Do This Now (5 Steps)
- Freeze new changes. Tell your team to pause new creative tests or budget shifts for 24 hours. You need a stable baseline.
- Grab your 'offer one-liner.' Write down the exact promise your campaign is making right now. If you can't write it in one clear sentence, that's your first red flag.
- Check the audience match. Compare your one-liner to who you're actually targeting. Is the offer speaking to their main problem? Mismatch here kills conversion.
- Review the last 7 days. Look at one thing: where did your traffic come from? Did a high-performing audience segment suddenly get less traffic?
- Pick one hypothesis. Based on steps 2-4, decide the most likely root cause. Is it the offer, the audience, or the traffic source? You only get to pick one to investigate next.
Avoid These Traps
- Don't let the team jump into a full creative refresh before doing this check. That's a week of work that might miss the point.
- Avoid analyzing five metrics at once. Stick to your one primary KPI and its most direct traffic source.

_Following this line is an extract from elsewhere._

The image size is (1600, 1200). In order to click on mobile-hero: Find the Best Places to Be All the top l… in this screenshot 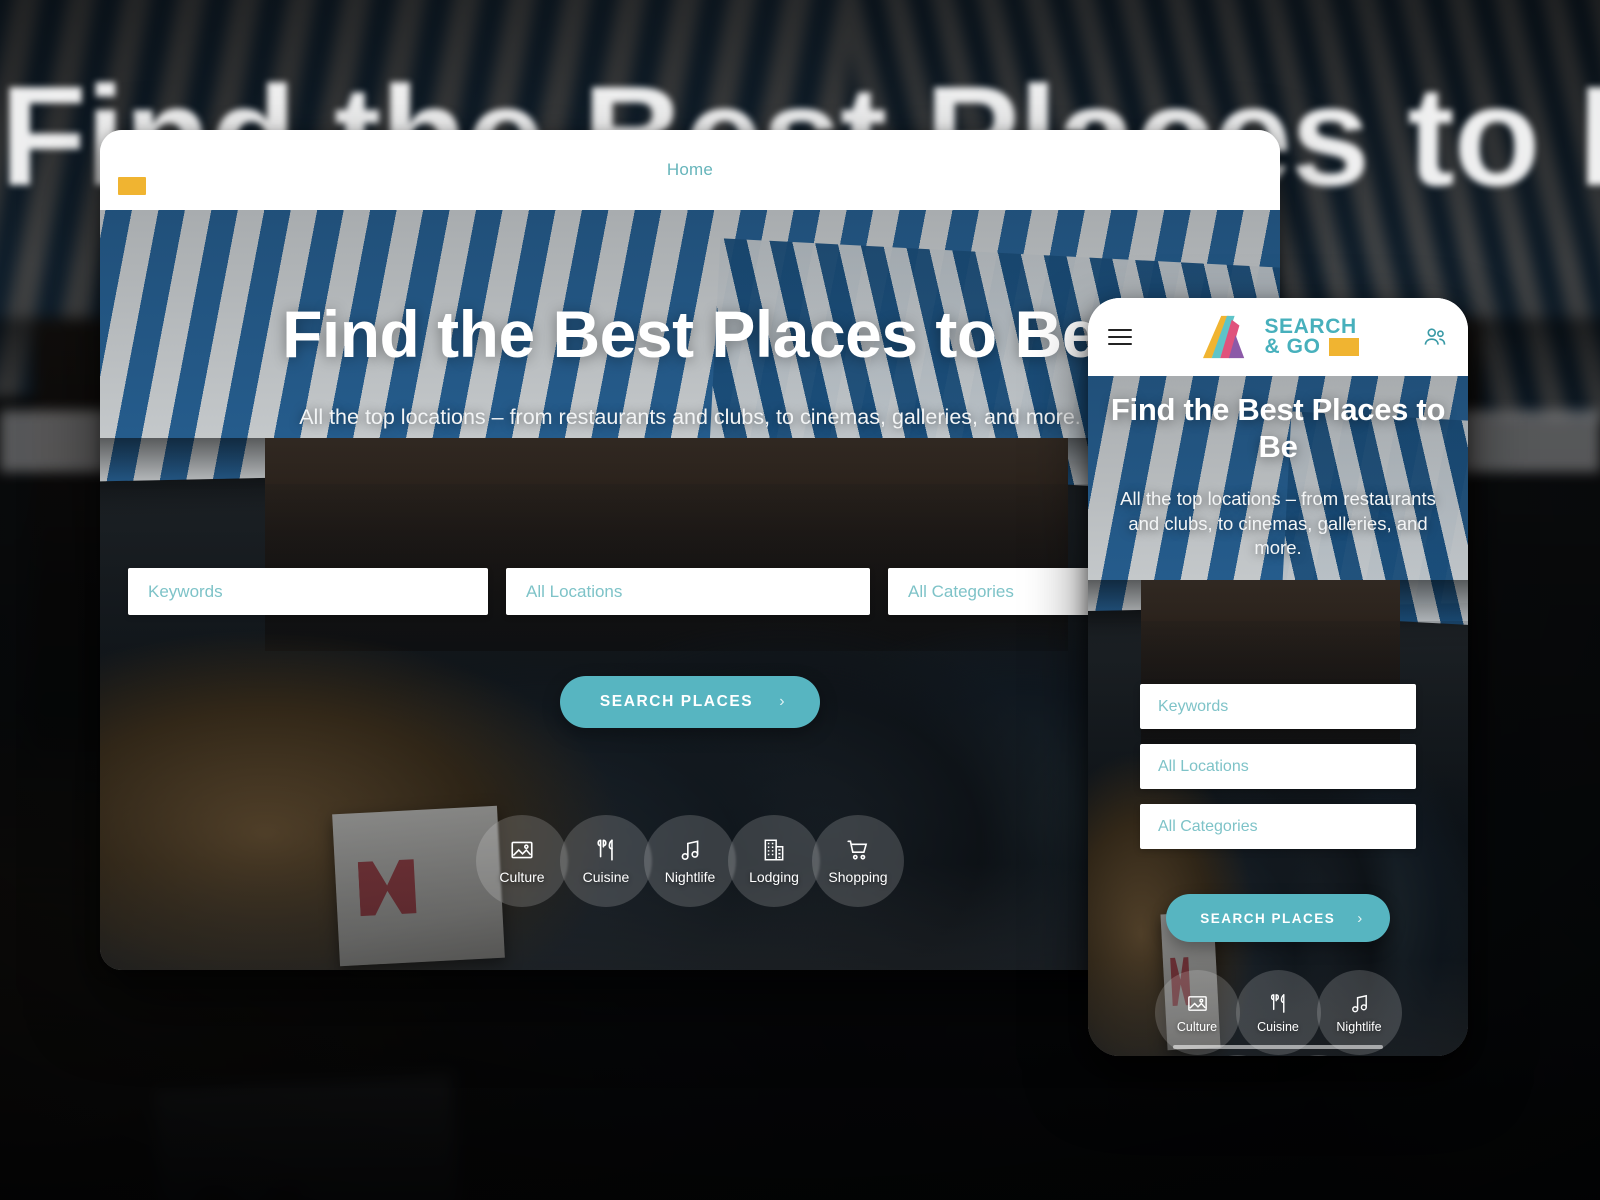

- Don't skip writing the offer one-liner. Vague ideas lead to vague results. This is the core lesson from the course.
- Resist the urge to blame the algorithm first. Look at your own message and audience fit before external factors.

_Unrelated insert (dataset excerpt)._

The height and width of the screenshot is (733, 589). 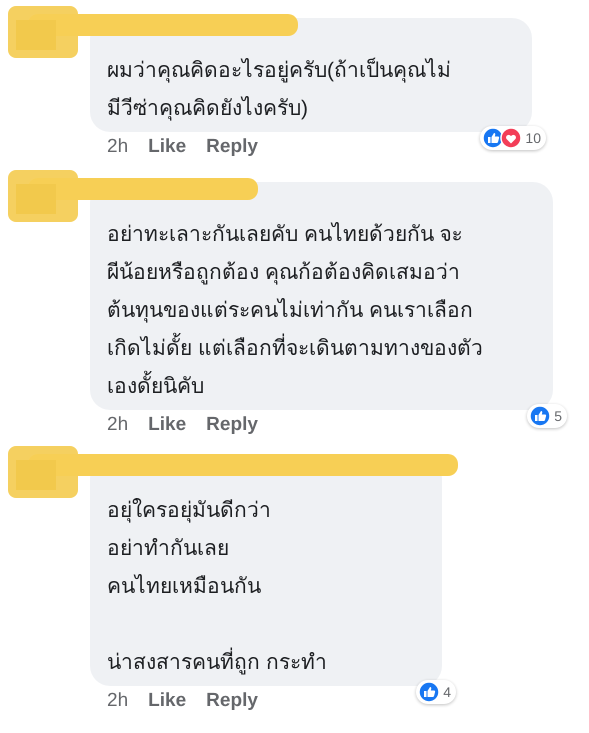 What do you see at coordinates (436, 692) in the screenshot?
I see `reaction-badge: 4` at bounding box center [436, 692].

- Don't make this a 4-hour meeting. Time-box your diagnosis session to 60 focused minutes.
Your Win by Friday
By running this focused session, you'll move from 'something's wrong' to 'we think the offer doesn't resonate with our new audience segment.' You'll have one clear action—like tweaking the message for that group—instead of a confusing list of maybes. You'll save your team days of scattered work and get that KPI climbing again. Pretty good for an hour's work, right?